Söz alan Ak Parti Grup Başkanvekili Hızal, şunları söyledi; “Hüsnü Bey ve Hakan Bey bazı huşulara girdi. İZBETON ve Kentsel dönüşüm konusunda çok büyük bir hukuki hata yapıyorsunuz. Bunu ilerleyen günlerde göreceksiniz ve mağduriyetlerle karşılaşacaksınız. Müteahhitlik görevini verdiğiniz İZBETON şu anda bu görevi bırakıp komisyonculuk yapıyor. Biz burada dönem dönem tartışıyoruz ama asla kişilik haklarımızı eleştirmiyoruz. Hiçbirimizin hiçbirimize had bildirme gibi bir amacı yok. Biz AK Parti grubu olarak İBB, İzmir’in kaynaklarını doğru kullansın ve İzmir’in sorunlarını çözsün diyoruz. Ancak saha verileri bize İBB’nin İzmir’in kaynaklarını doğru kullanmadığını gösteriyor. İBB, İzmir’in sorunlarını çözemiyor. Bunu en güzel örneğini İZBETON’un kendisinin yapması gereken kentsel dönüşüm çalışması için vatandaşlardan para almasında görüyoruz. Bu İzmir’de yarın büyük bir hukuk sorunu olacak.”
ZAM ELEŞTİRİSİ
Konuşmasında toplu ulaşıma yapılan zammı da eleştiren Hızal, her ay gelecke olan ÜFE artışında yargı yolunu işaret etti ve “İzmir’de ulaşıma zam yapıldı. Evet dünya piyasalarındaki akaryakıt fiyatlarının artışıyla ilgili bir sorun var. Evet ESHOT bu akaryakıt artışlarından en çok etkilenen kurum. Ama bir şeyi yaparken bu kurum tarihi geçmişi geçmişi 150 yıl olan bir kurumun bir işi ciddiyetle yapmasını istiyoruz. Hukuka ve kanunlara uygun yapmasını istiyoruz. UKOME’den bir zam kararı alınıyor. Bu kararla ikinci binişlerde yüzde 38 oranında bir zam. Ayrıca bugüne kadar İzmir ulaşımında ilk kez uygulanacak bir uygulama yapılıyor bundan sonra her ay düzenli olarak zam yapılacak deniliyor. Bunu yaparken hukuksuz bir karar alıyorlar. Bununla aynı olan geçen yıl alınmış bir kararı İzmir 6. İdare Mahkemesi iptal etmiş. Bu kararı İBB, temyiz etti mi? İBB, bütün mahkeme kararlarını bir kenara iterek yine hukuksuz, kanunlara aykırı bir karar alıyor. Şu anda İBB’nin aldığı kararla biniş tarife ücretleri arttı. Sorumluluk sahibi olmayan bir siyasetçi olsam bugün sizin Genle Başkanınız gibi şunu söylerim: Ey İzmirliler bu karar hukuksuz ve kanunsuz. Biniş ücretlerinizi ödemeyin. Ama onu demiyorum. Ben şunu diyorum: İBB, çıksın bu hukuksuz kararından vazgeçsin. Hukuka ve kanuna uygun bir karar versin. Çünkü o da mahkemede dönecek. Ama bu arada ne oluyor? Mahkeme yürütmeyi durdurma kararı veriyor. Bu arada vatandaştan para toplanıyor. Belki sonra tarife biraz daha aşağıya iniyor ama bu kurum, vatandaşın parasını iade etmiyor. Bu bir siyasi karar” dedi.

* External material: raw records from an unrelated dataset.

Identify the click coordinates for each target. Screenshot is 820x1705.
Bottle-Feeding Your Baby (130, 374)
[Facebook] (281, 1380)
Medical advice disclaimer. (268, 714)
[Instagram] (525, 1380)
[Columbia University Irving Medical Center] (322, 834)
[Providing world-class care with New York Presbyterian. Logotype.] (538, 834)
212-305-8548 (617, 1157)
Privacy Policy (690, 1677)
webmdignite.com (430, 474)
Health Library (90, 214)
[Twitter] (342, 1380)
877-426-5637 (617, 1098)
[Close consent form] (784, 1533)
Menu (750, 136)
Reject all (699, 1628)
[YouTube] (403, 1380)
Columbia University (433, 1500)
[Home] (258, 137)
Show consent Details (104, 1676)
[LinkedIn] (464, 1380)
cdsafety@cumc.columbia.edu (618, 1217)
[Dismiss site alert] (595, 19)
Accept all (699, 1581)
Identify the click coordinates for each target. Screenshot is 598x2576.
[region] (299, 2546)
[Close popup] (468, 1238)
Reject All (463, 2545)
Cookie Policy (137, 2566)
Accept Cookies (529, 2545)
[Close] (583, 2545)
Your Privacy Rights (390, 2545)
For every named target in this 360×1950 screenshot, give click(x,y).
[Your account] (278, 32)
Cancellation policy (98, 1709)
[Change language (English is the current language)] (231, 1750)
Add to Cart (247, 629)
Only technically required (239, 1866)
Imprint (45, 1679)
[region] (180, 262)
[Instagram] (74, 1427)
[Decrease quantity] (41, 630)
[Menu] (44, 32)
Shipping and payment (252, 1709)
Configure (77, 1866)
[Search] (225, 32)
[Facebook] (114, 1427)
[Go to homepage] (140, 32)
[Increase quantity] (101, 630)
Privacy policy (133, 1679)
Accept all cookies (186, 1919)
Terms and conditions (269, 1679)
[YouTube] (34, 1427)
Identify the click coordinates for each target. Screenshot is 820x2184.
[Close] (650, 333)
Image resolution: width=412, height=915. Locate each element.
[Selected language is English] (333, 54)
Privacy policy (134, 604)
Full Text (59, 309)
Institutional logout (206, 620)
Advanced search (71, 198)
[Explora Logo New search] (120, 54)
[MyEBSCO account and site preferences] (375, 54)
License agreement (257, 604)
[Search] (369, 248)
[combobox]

“ÜST MAHKEMEDEN DÖNEN HİÇ Mİ KARAR YOK?”
Son olarak konuşan Özuslu şunları söyledi; “Nisan ayının provasını bugün yaptık. Faaliyet raporları oldukça hareketli geçecek gibi. İspatı mümkün olmayan şeyleri meclis kürsüsünden söylediğiniz zaman, iddia sahibi iddiasını ispat etmekle mükelleftir diyerek az önce Sayın Boztepe’nin söylediği sözlerin ispatı mecburidir. Ben hukukçu değilim ama buradaki arkadaşlarımız sayesinde öğrenmeye çalışıyorum Kararı ben de okudum. Sonunda temyiz yolu açık diyor. Yani daha sona ermemiş bir mahkeme kararı üzerinden 2 gündür tartışılıyor. Temyiz yolu açık demek, ben bir karar verdim ama üst mahkemem bunu tekrar değerlendirir diyor. Üst mahkemeden dönen hiç mi karar yok? Niye erken temel atma töreni yaptınız diyorsunuz ya ben de o zaman daha temyiz yolu açıkken 529 milyon lira zararı olduğunu söylüyorsunuz. Kaldı ki Türkiye’de en düşük teklifi verenin ihaleyi alamaması ilk kez mi oluyor? Bunlar olabilen şeyler. Yürüyeceğiz, iş yapacağız, hizmet edeceğiz. İcraat yaptıkça mahkemeler olacak.”